Я перезнакомился с профессорами, особенно с молодыми, с которыми мы постоянно сходились в небольшой столовой для преподавателей, и с некоторыми из них подружился. Проф. Деннис ввел меня в свою семью, где мы очень мило проводили вечера, — даже, кажется, музицировали. После шести часов надо было обязательно надевать evening dress, и Деннис предусмотрительно переносил к себе мой смокинг, чтобы я мог у него же переодеться к обеду. Наискось от меня за столиком в столовой я заметил фигуру лектора‑японца, который одновременно со мной гастролировал на учительском съезде. Сперва он держал себя изолированно, потом познакомился — и стал аккуратно посещать мои лекции о России, на что я ответил посещением его лекций о Японии. Надо сказать, что тут меня ожидали довольно неприятные ощущения. Японец все время поддерживал шутками интерес аудитории, а между лекций шутками очень умело вел пропаганду в пользу Японии. Мои лекции были перегружены по содержанию и мрачны по тону: мне приходилось подчеркивать примитивность культуры и раскрывать наши слабые стороны.
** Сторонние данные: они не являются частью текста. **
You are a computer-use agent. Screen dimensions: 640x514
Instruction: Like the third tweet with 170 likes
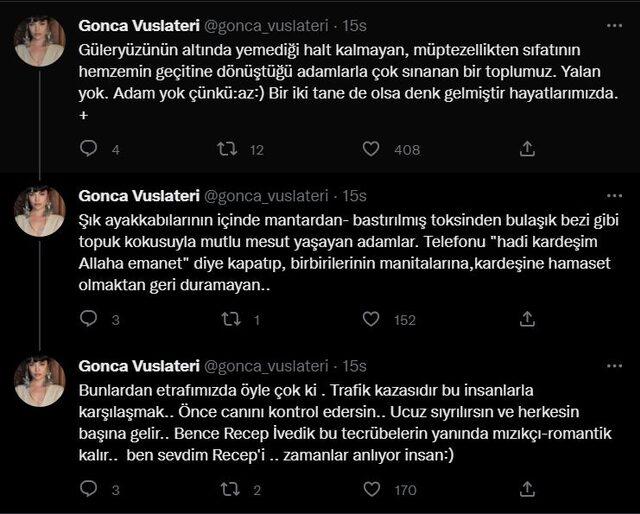point(371,490)
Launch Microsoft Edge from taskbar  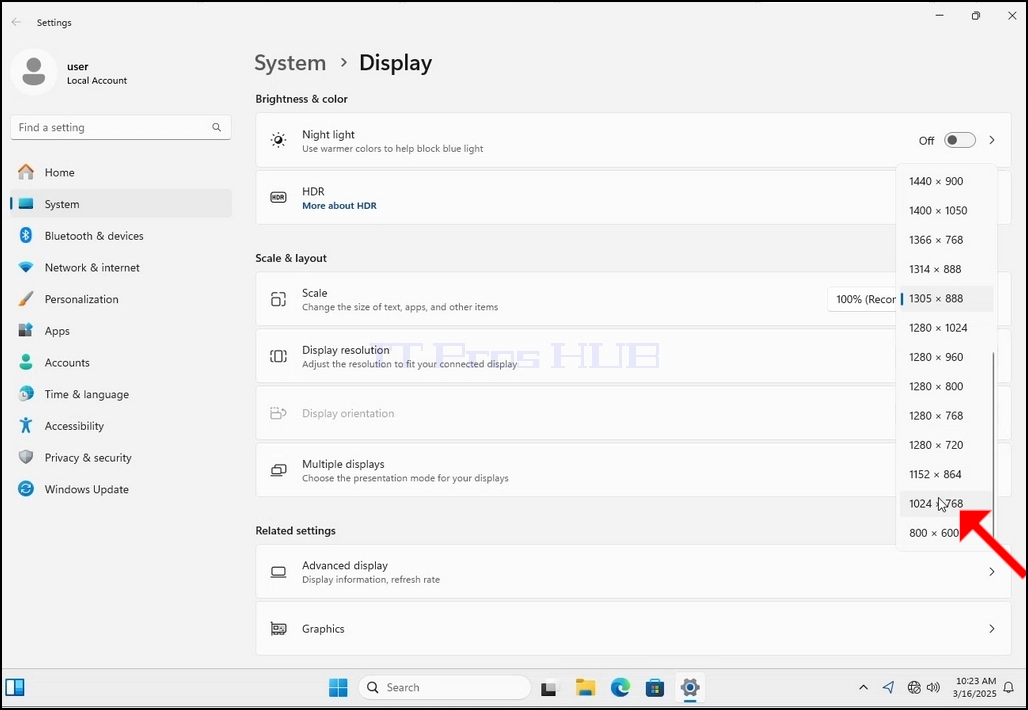620,688
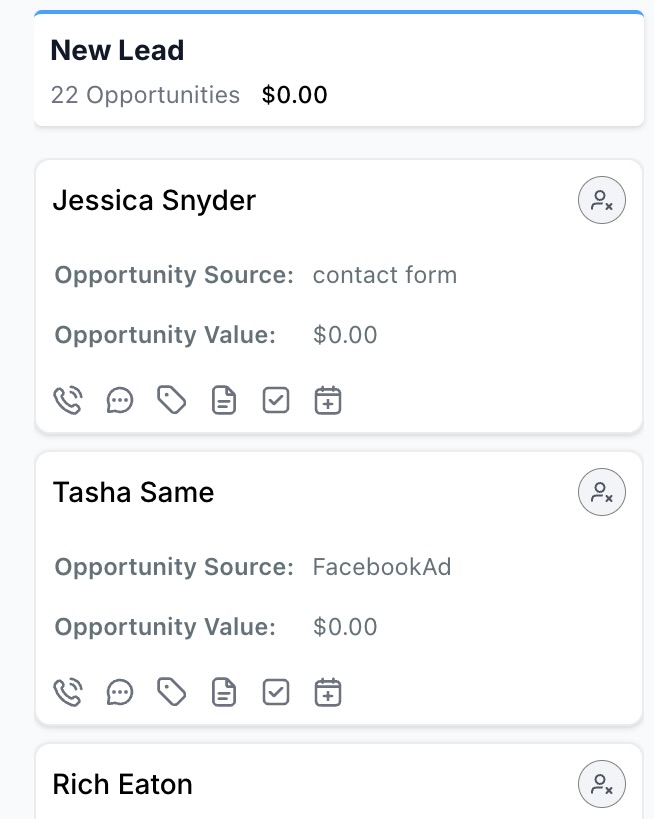Click tag icon on Jessica Snyder card
The image size is (654, 819).
172,401
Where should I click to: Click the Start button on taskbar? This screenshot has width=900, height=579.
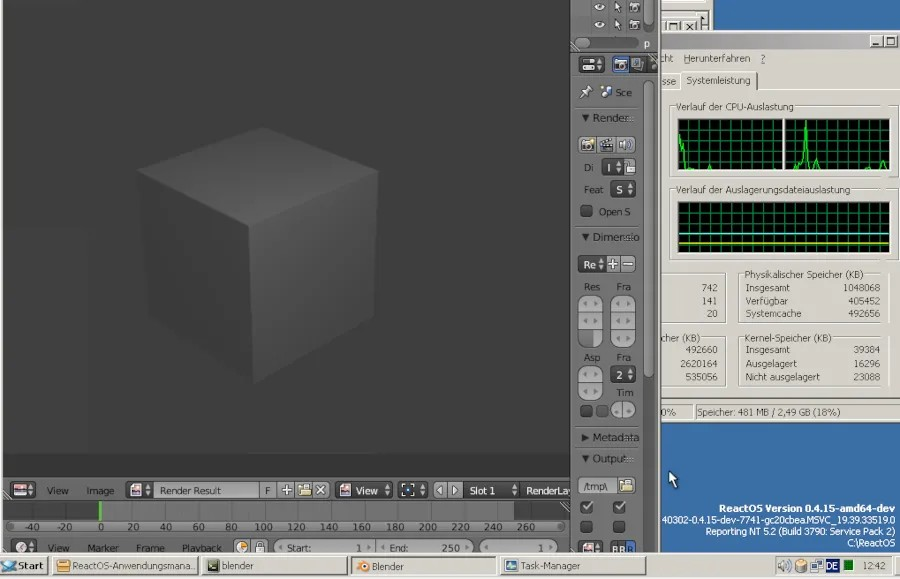pyautogui.click(x=24, y=565)
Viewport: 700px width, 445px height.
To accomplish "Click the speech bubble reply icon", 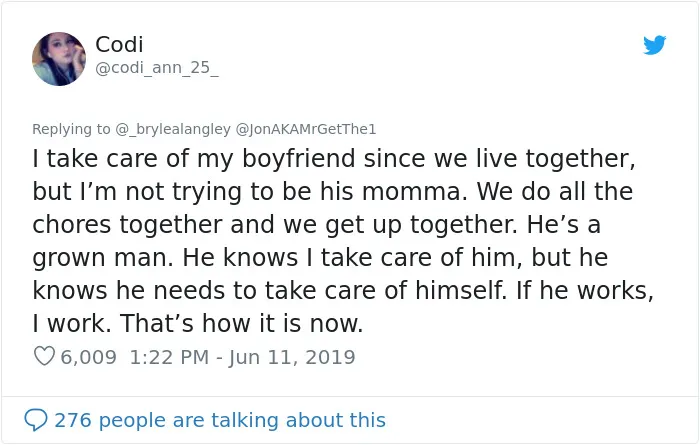I will point(36,420).
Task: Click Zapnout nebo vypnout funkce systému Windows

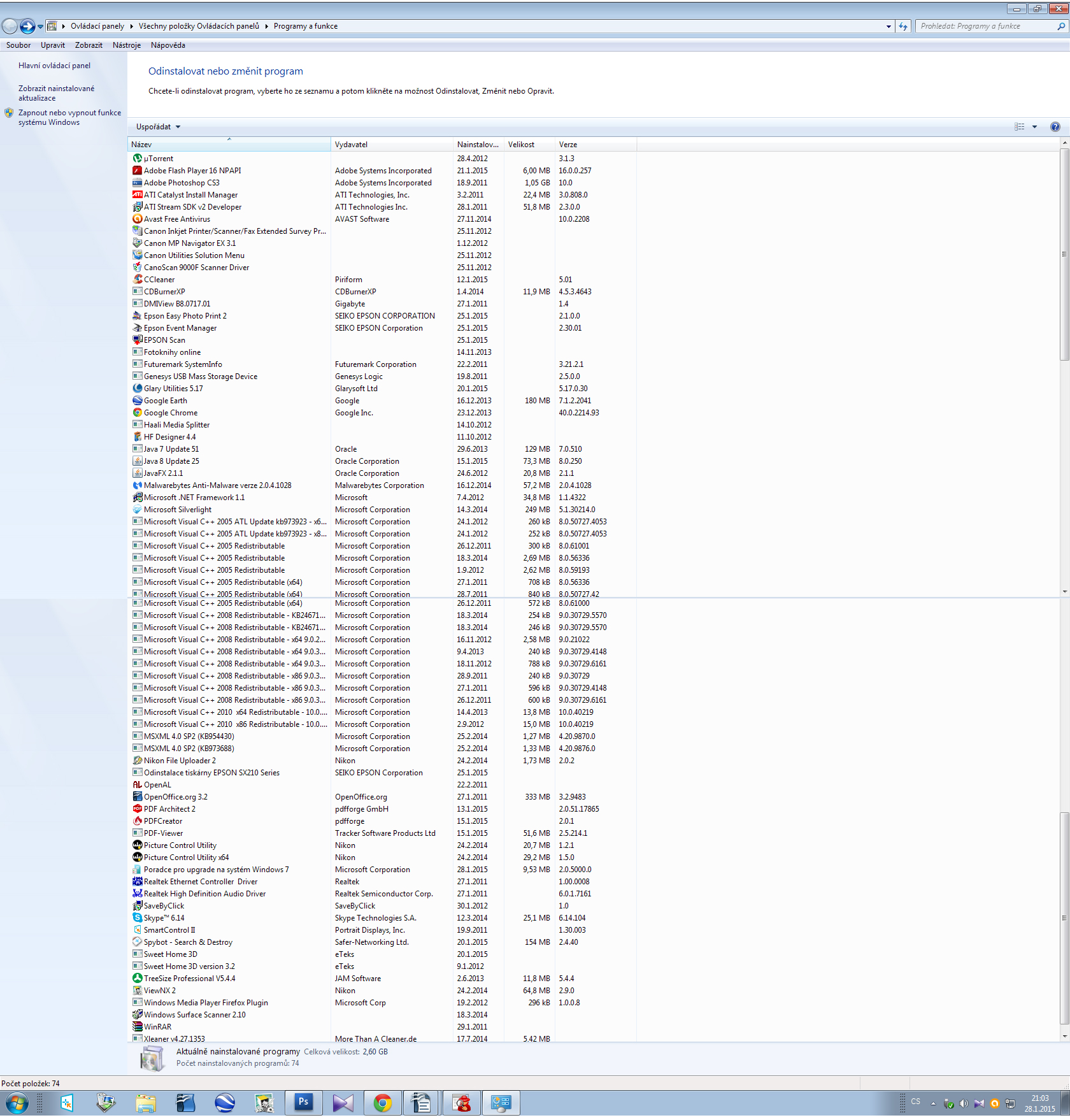Action: [x=69, y=117]
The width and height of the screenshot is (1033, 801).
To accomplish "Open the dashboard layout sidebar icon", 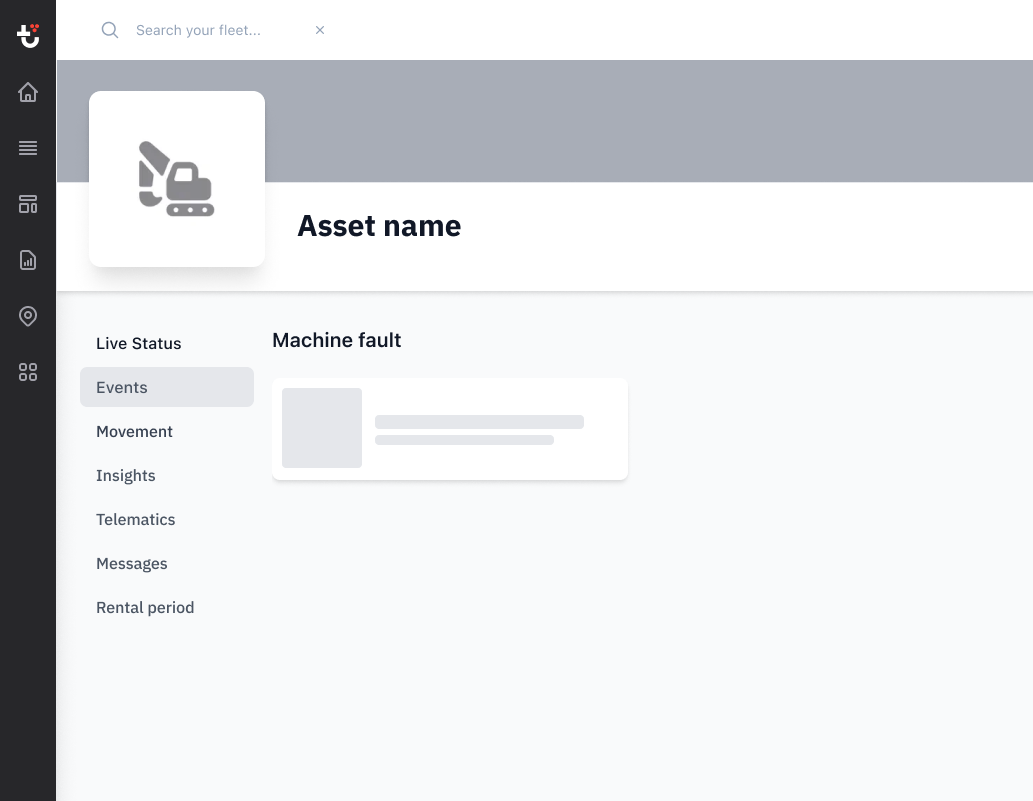I will pos(28,204).
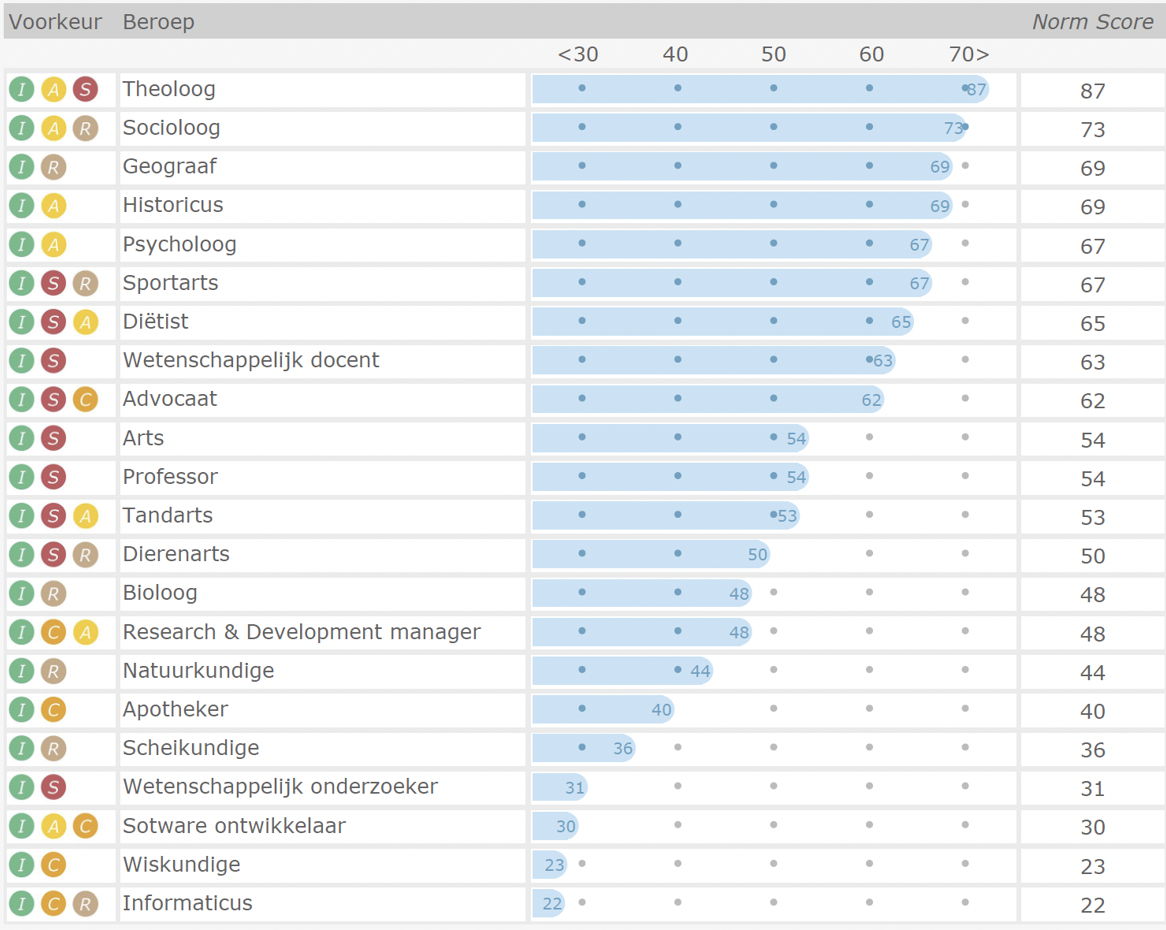The width and height of the screenshot is (1166, 930).
Task: Sort by the Norm Score header
Action: point(1092,22)
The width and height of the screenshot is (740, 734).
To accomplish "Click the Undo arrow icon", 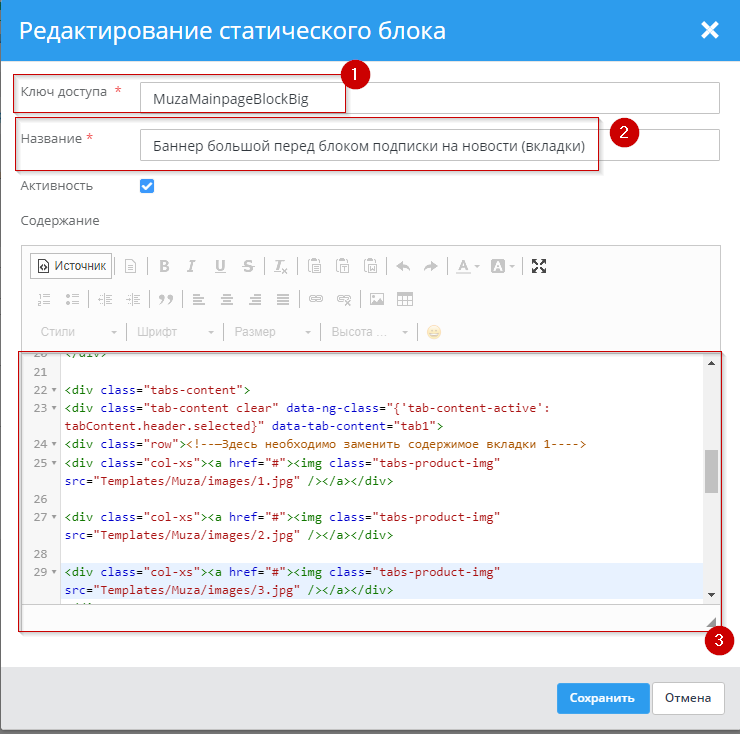I will point(403,266).
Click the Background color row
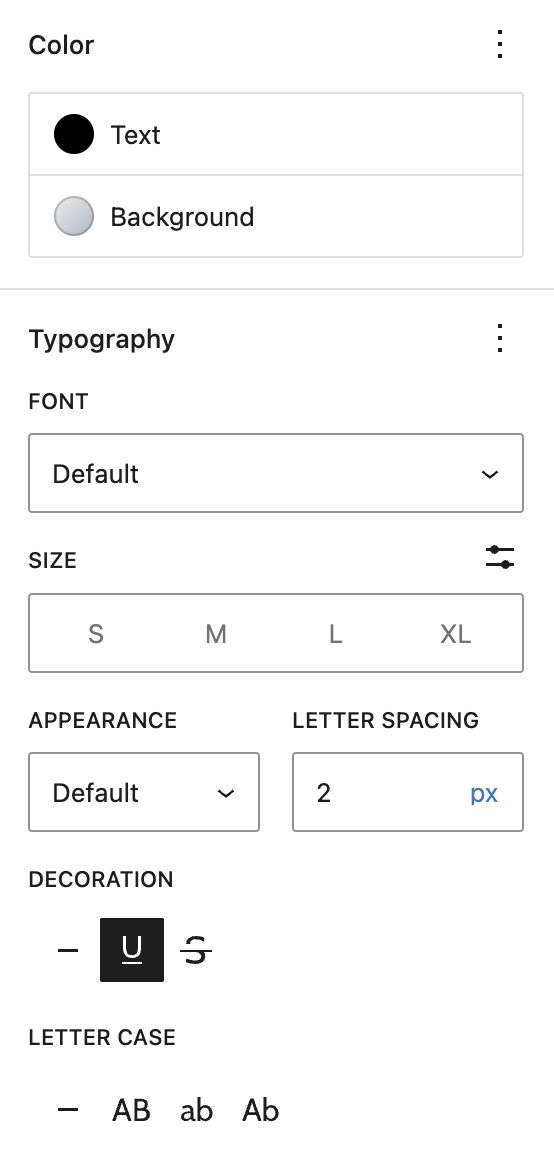554x1168 pixels. [276, 217]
Напомню, что это происходило в 1903 году, накануне Русско‑японской войны. Японец меня спрашивал в столовой, любят ли русские своего царя, как они, японцы, любят микадо, — и я никак не мог отвечать положительно, чувствуя, конечно, что в этом противопоставлении кроется элемент нашей слабости. Но я приехал говорить правду, а не вести пропаганду. И я не знал того, что, вероятно, уже знал японец: того, что русско‑японский конфликт был не за горами. Во всяком случае, из этой встречи я вынес определенные впечатления, многое мне осветившие.